La Stampa, 10 agosto 2023

Che i giovani guadagnino in media meno delle persone con maggiore esperienza lavorativa di per sé fa parte di una norma accettata e accettabile. È il “quanto” in meno e le sue ragioni che sollevano problemi non solo di equità, ma di sostenibilità, tanto più che i salari medi italiani sono tra i più bassi in Europa. Un salario pari al 40% del salario medio, come è il caso dei giovani sotto i 25 anni, indica una situazione di fragilità economica che impedisce ogni progettualità, a partire dall’uscita dalla famiglia di origine per provare a stare sulle proprie gambe.
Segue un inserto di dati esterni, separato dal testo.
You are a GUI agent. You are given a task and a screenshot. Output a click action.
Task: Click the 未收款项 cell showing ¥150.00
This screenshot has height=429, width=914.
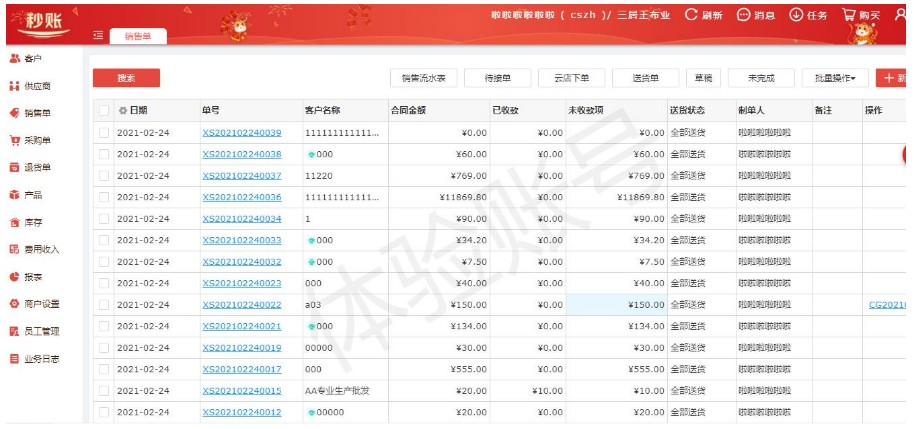616,305
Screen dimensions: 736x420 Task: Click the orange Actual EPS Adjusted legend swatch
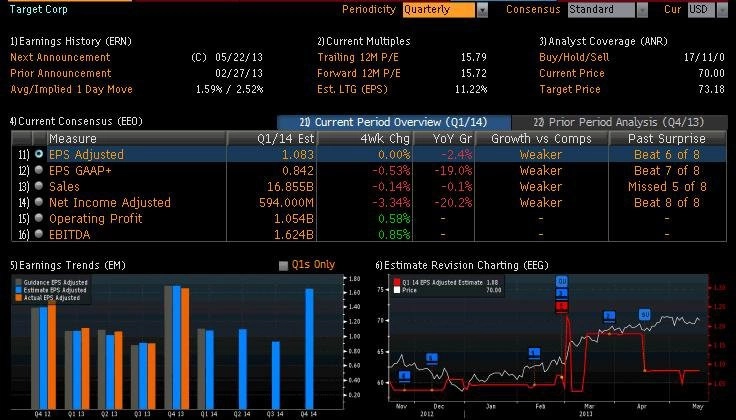(x=17, y=299)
Non si tratta solo di salari inaccettabilmente troppo bassi, rispetto ai quali l’esistenza di un salario minimo legale avrebbe un effetto di protezione, ma di condizioni lavorative in cui si mescolano stage, tirocini più o meno efficaci a fini professionalizzanti, tempo parziale involontario, precarietà contrattuale e conseguente discontinuità lavorativa, in modo ulteriormente accentuato se si è donne. È un fenomeno iniziato già negli anni Novanta del secolo scorso, ma che ha conosciuto una accelerazione negli ultimi dieci anni, peggiorando le condizioni di ingresso e permanenza nel mercato del lavoro per ogni coorte successiva.

La ricerca realizzata dal Consiglio nazionale giovani insieme a Eures denuncia le conseguenze di lungo periodo per le diverse coorti di giovani lavoratori in termini pensionistici. Per chi ha oggi fino a 35 anni, la pensione arriverà attorno ai 74 anni e sarà di importo molto modesto, circa tre volte l’assegno sociale, cioè quanto prende un anziano/a povero che non abbia maturato un numero sufficiente di contributi, o non ne abbia nessuno per non aver mai avuto un’occupazione, almeno non nel mercato del lavoro regolare. Il lavoro povero di oggi si tradurrà in pensione povera domani, con la beffa che, per ottenerla, bisognerà lavorare per più anni, ben dentro l’età anziana, rispetto a chi va in pensione oggi o ci è andato nei decenni scorsi.

È noto da tempo il fenomeno per cui in media chi ha iniziato a lavorare presto, ha svolto lavori pesanti e con una remunerazione modesta in media non solo prende una pensione (a volte molto) più bassa di chi ha studiato a lungo, ha iniziato a lavorare più tardi e in occupazioni meno faticose e fisicamente usuranti. Ne può anche godere per un tempo più ridotto, perché le sue speranze di vita sono più ridotte, non riuscendo sempre a fruire di tutta la ricchezza pensionistica maturata, che va a finanziare quelle dei più fortunati la cui vita sopravanza i contributi pensionistici accumulati. Oggi, con l’andata a regime del sistema contributivo, a questa disuguaglianza nelle chance di fruire della pensione per molti anni si aggiunge quella prodotta dal paradosso per cui saranno i lavoratori più poveri e con lavori fisicamente più faticosi, specie se hanno avuto una carriera lavorativa discontinua, a dover lavorare anche ben dentro l’età anziana per poter maturare il diritto a una pensione non miseranda. Ne abbiamo già visto le avvisaglie con la famigerata quota 100 che, come era da attendersi, è stata fruita nella stragrande maggioranza da lavoratori maschi con carriere lavorative continue e una buona pensione, non le lavoratrici e neppure i lavoratori con carriere discontinue o comunque con pensioni basse.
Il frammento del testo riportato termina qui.